A little while later, Stuart's girlfriend Mairi arrived. She asked for her second name not to be used in any article. She cried in Cathy's arms and then crumpled to the living room floor as John tried to explain what had happened. She'd only found out that her lover had died that morning - a day after his death - when a friend read a small report in the local paper. Mairi had been at her parents' home in Fife, and because of the problems the doctors had finding next of kin, no-one had contacted her.
"I can't bear to think of him all alone in that hospital, dying by himself, when I could have been with him," she said over and over again, in a low, keening voice. She and Cathy hugged again. Then they talked, and Mairi spoke of Stuart's 17-year-old daughter. Everyone in that room thought that she had died years ago as a young child. But apparently, she was alive and well and growing into a young woman somewhere in Scotland.
Who knows why Stuart only spoke of her to Mairi. He was a man who liked secrets. Mojo staff hope they can find her by the end of next week when Stuart will be cremated and his ashes scattered over Arthur's Seat in Edinburgh where he loved to walk with Mairi. He has few other living relatives.

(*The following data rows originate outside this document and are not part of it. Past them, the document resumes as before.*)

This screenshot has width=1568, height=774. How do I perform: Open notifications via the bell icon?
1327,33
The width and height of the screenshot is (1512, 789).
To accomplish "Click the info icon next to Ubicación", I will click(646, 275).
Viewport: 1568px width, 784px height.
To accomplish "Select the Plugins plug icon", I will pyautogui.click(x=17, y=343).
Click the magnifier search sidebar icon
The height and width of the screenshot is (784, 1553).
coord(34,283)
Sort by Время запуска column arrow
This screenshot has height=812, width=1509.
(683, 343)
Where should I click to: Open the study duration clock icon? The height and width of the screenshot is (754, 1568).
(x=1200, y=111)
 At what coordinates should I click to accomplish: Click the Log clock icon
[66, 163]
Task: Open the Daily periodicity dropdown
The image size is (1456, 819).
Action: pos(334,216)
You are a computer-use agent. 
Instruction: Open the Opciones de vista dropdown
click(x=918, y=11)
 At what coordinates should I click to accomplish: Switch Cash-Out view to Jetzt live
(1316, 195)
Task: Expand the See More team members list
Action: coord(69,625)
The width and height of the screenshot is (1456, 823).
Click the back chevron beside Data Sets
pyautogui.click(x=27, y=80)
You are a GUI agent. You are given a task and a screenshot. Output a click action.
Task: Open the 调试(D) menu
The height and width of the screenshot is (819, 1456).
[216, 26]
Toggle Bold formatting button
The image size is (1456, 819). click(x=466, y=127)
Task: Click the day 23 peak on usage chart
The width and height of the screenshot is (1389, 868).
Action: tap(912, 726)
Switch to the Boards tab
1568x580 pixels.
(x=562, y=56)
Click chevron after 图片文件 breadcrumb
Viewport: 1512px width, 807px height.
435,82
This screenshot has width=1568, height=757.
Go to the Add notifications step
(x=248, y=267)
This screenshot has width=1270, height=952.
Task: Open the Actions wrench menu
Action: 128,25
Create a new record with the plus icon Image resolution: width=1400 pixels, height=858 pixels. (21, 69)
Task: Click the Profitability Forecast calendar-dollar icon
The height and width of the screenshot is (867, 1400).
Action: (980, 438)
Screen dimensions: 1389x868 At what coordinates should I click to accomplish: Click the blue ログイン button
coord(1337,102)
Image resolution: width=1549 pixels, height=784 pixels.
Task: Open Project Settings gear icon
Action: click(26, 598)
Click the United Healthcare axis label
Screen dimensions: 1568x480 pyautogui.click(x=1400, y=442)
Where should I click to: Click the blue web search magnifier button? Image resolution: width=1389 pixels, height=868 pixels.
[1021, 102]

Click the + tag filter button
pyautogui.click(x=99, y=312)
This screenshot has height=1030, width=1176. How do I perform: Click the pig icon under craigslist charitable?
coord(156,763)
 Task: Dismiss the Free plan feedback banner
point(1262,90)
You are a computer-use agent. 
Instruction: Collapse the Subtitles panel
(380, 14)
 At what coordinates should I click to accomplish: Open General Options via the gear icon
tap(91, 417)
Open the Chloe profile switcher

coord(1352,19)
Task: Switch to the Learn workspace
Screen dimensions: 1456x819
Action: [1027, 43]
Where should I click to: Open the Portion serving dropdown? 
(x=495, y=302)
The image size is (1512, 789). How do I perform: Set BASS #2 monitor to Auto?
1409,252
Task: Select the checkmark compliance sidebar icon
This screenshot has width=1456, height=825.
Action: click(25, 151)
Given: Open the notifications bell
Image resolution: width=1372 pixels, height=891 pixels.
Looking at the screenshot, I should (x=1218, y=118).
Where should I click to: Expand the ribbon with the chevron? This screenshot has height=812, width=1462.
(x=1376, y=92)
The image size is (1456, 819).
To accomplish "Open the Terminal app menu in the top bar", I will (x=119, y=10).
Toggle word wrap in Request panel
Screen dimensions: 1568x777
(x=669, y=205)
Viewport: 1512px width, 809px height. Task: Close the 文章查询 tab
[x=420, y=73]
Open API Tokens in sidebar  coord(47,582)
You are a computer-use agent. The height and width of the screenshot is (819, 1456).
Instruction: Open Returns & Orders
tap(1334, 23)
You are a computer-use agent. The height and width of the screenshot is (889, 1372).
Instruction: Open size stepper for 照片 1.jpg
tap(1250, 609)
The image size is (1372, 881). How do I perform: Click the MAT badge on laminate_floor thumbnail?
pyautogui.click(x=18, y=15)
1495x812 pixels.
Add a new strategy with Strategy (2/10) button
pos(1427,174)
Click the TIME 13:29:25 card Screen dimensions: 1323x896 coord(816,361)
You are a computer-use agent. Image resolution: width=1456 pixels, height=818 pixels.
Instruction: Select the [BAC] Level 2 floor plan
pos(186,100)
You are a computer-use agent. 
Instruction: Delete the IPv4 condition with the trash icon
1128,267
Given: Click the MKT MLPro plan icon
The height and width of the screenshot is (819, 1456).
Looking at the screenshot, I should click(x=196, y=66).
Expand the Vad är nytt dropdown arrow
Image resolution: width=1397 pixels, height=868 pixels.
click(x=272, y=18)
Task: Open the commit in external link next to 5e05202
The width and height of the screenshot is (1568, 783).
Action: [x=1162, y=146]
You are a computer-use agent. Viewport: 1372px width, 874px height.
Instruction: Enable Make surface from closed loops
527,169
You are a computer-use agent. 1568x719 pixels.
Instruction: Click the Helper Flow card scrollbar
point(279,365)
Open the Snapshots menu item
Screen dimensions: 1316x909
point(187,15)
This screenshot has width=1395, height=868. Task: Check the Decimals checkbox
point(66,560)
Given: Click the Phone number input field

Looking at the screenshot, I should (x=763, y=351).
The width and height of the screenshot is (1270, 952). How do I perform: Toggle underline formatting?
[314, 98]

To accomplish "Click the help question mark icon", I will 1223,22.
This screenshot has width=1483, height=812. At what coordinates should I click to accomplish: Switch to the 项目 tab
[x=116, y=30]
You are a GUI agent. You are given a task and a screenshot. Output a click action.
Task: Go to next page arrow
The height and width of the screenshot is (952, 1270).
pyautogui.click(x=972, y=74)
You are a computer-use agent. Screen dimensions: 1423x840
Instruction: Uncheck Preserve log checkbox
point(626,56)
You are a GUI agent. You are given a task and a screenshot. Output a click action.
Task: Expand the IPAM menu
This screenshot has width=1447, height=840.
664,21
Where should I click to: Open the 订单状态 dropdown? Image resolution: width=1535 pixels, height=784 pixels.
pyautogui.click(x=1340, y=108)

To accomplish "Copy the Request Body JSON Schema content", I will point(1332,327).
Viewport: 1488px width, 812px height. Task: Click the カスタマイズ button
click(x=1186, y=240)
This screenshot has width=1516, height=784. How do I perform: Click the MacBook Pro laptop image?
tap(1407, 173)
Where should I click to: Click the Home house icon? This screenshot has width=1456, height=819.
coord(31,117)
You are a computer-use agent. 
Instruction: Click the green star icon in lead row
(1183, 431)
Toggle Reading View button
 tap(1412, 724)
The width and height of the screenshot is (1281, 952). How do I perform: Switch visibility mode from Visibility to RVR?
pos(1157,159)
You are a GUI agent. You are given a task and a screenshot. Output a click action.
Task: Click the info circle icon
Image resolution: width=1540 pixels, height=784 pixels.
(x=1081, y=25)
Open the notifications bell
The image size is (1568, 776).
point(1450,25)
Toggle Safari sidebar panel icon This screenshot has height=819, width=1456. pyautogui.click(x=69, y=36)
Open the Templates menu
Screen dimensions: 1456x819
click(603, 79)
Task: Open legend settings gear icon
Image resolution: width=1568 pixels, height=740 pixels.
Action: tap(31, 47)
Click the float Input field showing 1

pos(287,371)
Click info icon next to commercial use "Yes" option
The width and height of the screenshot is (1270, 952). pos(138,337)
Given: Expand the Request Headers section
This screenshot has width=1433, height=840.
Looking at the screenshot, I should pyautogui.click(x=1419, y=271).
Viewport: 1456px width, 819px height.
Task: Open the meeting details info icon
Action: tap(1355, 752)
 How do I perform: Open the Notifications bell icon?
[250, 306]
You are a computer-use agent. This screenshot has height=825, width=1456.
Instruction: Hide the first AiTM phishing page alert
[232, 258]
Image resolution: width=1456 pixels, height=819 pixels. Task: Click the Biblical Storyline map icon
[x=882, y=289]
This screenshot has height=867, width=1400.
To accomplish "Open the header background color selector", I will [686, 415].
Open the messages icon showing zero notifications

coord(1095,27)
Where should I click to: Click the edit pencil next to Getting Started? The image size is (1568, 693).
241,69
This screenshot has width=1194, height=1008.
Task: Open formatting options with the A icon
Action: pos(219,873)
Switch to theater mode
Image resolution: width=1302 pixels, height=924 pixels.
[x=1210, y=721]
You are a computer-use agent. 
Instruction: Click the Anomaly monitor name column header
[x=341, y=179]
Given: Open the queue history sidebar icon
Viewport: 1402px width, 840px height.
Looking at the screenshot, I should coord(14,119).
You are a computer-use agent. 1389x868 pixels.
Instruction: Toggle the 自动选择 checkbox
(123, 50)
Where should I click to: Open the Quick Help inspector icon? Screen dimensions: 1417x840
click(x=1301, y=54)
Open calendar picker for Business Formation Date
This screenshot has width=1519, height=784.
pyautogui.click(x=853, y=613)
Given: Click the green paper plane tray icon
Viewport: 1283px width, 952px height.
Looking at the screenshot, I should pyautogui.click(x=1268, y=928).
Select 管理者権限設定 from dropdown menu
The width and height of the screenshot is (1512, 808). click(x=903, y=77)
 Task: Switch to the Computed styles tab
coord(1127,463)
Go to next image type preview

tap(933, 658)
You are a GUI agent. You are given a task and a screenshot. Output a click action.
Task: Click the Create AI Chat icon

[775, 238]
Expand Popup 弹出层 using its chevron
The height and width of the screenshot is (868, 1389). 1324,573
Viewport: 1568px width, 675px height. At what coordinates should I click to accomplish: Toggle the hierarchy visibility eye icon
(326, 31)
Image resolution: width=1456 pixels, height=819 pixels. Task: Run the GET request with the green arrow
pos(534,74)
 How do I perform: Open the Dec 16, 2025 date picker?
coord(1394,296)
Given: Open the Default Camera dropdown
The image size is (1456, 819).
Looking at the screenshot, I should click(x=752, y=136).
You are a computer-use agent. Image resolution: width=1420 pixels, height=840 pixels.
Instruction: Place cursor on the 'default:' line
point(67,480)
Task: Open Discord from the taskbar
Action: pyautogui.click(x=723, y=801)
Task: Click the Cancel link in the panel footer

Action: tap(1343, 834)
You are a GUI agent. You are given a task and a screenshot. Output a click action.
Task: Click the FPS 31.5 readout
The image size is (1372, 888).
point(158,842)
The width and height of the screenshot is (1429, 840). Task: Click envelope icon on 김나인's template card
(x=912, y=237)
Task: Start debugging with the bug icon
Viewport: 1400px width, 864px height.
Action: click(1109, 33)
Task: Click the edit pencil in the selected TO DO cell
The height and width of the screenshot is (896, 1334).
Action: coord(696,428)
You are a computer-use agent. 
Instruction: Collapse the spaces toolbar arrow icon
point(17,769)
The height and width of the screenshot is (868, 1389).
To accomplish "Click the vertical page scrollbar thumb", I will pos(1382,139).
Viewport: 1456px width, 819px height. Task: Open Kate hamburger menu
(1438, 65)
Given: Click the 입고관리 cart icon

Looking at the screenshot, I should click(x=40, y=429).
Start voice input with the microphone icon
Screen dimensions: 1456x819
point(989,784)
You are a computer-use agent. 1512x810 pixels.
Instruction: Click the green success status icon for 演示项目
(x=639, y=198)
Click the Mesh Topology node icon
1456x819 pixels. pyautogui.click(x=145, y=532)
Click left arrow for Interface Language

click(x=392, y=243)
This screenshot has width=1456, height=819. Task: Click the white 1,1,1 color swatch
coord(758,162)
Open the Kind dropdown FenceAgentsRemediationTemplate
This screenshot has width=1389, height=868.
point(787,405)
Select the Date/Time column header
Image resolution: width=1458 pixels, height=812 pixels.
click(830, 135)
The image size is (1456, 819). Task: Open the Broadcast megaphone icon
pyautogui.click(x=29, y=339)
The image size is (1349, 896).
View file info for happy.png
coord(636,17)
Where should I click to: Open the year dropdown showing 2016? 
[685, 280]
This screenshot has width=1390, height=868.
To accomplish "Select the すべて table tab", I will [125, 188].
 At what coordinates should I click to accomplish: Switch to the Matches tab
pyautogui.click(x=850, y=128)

FATE had it in for Stuart Gair. All his roles in life set him up for a sorry end. A little boy who never knew his dad; a teenage petty thief fitted up for murder; a jailbird junkie on a mission to self-destruct; and finally a man on the road to happiness with a misfiring heart in his chest that he knew nothing at all about.
Jim McGregor - the prison doctor who first contacted me to campaign on behalf of Stuart and then had to face what he calls the "horror story" of Stuart taking his drug problems into his home - says the state must accept its part in Stuart's death.
"I half expected one day to hear that Stuart had been found dead," he said. "The only lesson to be learned from his life is that the police and courts are corrupt and nothing has changed. No-one has had the balls to change the system which his case showed to be rotten.
"Everything remains the same, so more innocent people will end up going to prison, and more damaged individuals will end up coming out. And still - to this day - we do not know who killed Peter Smith. A killer is still on the streets. God knows how many others suffered at his hands."
1 comment:
One of the saddest days of my life was attending the funeral of Stuart gair.
Now i am even more saddened to find out that his daughter has been brought up thinking another man was er dad.
He was robbed not only of his liberty but of the relationship with his daughter.
It has been suggested now that she take over his claim for compensation which will total maybe 1 Million.
Can anyone put a price on the life she was deprived of and the missed relationship with her Dad, I couldn't ever contemplate any amount of compensation in the world being able to put this right.